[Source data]
* * * * * * * * *

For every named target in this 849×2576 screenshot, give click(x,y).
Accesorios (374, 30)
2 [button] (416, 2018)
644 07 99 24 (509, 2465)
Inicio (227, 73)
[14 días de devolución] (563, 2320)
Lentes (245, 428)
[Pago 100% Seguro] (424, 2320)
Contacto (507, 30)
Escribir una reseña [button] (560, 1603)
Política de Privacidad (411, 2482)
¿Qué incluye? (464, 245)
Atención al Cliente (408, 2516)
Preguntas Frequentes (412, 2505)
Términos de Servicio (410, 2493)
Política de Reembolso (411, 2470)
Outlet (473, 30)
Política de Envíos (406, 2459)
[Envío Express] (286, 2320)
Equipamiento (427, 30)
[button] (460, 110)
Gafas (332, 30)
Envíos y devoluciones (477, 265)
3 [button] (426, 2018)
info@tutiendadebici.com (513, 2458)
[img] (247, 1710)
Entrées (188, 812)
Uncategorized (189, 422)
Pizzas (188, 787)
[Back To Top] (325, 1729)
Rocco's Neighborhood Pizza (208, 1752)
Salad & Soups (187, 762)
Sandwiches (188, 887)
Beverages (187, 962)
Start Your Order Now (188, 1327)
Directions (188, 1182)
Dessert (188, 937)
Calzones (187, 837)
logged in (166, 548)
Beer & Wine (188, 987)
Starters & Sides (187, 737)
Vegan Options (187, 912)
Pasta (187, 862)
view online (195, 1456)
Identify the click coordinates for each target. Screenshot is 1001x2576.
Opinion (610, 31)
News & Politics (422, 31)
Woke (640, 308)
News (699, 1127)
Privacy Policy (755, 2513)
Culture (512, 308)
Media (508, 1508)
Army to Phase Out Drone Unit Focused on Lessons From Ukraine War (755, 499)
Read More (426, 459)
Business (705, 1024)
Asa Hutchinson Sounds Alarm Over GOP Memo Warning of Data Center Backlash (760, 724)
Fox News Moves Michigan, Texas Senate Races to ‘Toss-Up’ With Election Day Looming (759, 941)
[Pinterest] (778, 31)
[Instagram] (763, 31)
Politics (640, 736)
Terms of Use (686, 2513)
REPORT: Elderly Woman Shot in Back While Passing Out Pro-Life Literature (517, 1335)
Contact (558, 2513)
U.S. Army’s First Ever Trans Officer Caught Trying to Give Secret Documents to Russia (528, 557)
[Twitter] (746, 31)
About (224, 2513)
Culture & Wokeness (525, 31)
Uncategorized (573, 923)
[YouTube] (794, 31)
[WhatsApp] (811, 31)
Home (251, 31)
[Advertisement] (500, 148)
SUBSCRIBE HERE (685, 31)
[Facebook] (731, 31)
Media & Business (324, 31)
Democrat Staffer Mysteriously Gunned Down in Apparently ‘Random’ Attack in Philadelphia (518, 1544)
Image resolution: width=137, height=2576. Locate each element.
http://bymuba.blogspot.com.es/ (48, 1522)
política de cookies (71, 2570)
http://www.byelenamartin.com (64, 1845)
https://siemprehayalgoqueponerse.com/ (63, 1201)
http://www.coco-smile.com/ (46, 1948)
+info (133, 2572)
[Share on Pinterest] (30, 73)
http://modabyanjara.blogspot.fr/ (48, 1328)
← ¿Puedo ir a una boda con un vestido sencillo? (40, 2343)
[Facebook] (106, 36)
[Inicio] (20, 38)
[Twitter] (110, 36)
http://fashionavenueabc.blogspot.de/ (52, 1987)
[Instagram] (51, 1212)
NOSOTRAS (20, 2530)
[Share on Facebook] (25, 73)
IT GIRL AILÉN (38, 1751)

* * * * * * * * *

Copy out each line of the entries that holds "click".

For every named target in this 849×2576 screenshot, give click(x,y).
Identify the click coordinates for each target. Screenshot is 1001x2576.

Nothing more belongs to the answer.